Yoriko Sonoda,^a ^* Masaru Yoshida ^a and Midori Goto ^b

^aNanotechnology Research Institute, National Institute of Advanced Industrial Science and Technology (AIST), 1-1-1 Higashi, Tsukuba, Ibaraki 305-8565, Japan, and ^bTechnical Center, AIST, 1-1-1 Higashi, Tsukuba, Ibaraki 305-8565, Japan
^*Correspondence e-mail: y.sonoda@aist.go.jp

(Received 24 December 2008; accepted 7 January 2009; online 14 January 2009)

The title compound, C₂₆H₂₀, lies about an inversion centre. The naphthalene unit and the hexatriene chain are each approximately planar (maximum deviations of 0.0143 and 0.0042 Å, respectively), and are inclined to one another at a dihedral angle of 49.20 (4)°. The dihedral angle between the two naphthalene ring systems of neighboring molecules is 85.71 (4)°.

Related literature

For the potential use of α,ω-diarylpolyenes as non-linear optical materials, see: Geskin et al. (2003 ); Rumi et al. (2000 ). For a study of the relationship between the crystal structure and the photophysical properties of 1,6-diarylhexa-1,3,5-trienes, see: Sonoda et al. (2006 ); Sonoda, Goto et al. (2007 ). For related structures, see: Aldoshin et al. (1984 ); Sonoda et al. (2005 ); Sonoda, Tsuzuki et al. (2007 ).

Experimental

Crystal data

C₂₆H₂₀
M_r = 332.42
Monoclinic, P 2₁ /n
a = 5.0071 (8) Å
b = 11.0709 (17) Å
c = 16.110 (3) Å
β = 96.535 (3)°
V = 887.2 (3) Å³
Z = 2
Mo Kα radiation
μ = 0.07 mm⁻¹
T = 203 (2) K
0.30 × 0.10 × 0.05 mm

Data collection

Bruker SMART CCD area-detector diffractometer
Absorption correction: multi-scan (SADABS; Sheldrick, 1996 ) T_min = 0.910, T_max = 0.997
5367 measured reflections
2023 independent reflections
1366 reflections with I > 2σ(I)
R_int = 0.027

Refinement

R[F² > 2σ(F²)] = 0.043
wR(F²) = 0.114
S = 1.01
2023 reflections
118 parameters
H-atom parameters constrained
Δρ_max = 0.16 e Å⁻³
Δρ_min = −0.16 e Å⁻³

Data collection: SMART (Bruker, 2001 ); cell refinement: SAINT (Bruker, 2001); data reduction: SAINT; program(s) used to solve structure: SHELXTL (Sheldrick, 2008 ); program(s) used to refine structure: SHELXTL; molecular graphics: SHELXTL; software used to prepare material for publication: SHELXTL.

Supporting information

Crystal structure: contains datablocks I, global. DOI: 10.1107/S1600536809000592/at2699sup1.cif

Structure factors: contains datablock I. DOI: 10.1107/S1600536809000592/at2699Isup2.hkl

checkCIF report

Comment top

α,ω-Diarylpolyenes are known as fluorescent molecules in solution, and are also attractive because of their potential use as non-linear optical materials (Rumi et al., 2000; Geskin et al., 2003). During an ongoing study on the relationship between the crystal structure and the photophysical properties of 1,6-diarylhexa-1,3,5-trienes (Sonoda et al., 2006; Sonoda, Goto et al., 2007), we obtained the title compound (I), whose structure we report here.

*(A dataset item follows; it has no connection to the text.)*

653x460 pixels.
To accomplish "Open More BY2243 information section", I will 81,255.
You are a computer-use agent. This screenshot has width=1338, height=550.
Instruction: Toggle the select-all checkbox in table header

In the present compound, the averaged value of the C—C single bond length in the hexatriene chain is 1.457 Å, that of the C=C double bond length is 1.341 Å, and the resulting bond-length alternation (δr, the difference between the single and double bond lengths) is 0.116 Å. The title compound lies about an inversion centre.

The naphthalene ring and the hexatriene chain are approximately planar, with the maximum deviations of 0.0143 and 0.0042 Å from the least-squares planes, respectively (Fig. 1). The dihedral angle between the ring and the chain is 49.20 (4)°. Thus, the steric hindrance between C9—H and C13—H is minimized by the twisting around the C10—C11 single bond. C—C—C internal bond angles in the hexatriene chain are all somewhat wider than 120°, which also minimizes the steric hindrance.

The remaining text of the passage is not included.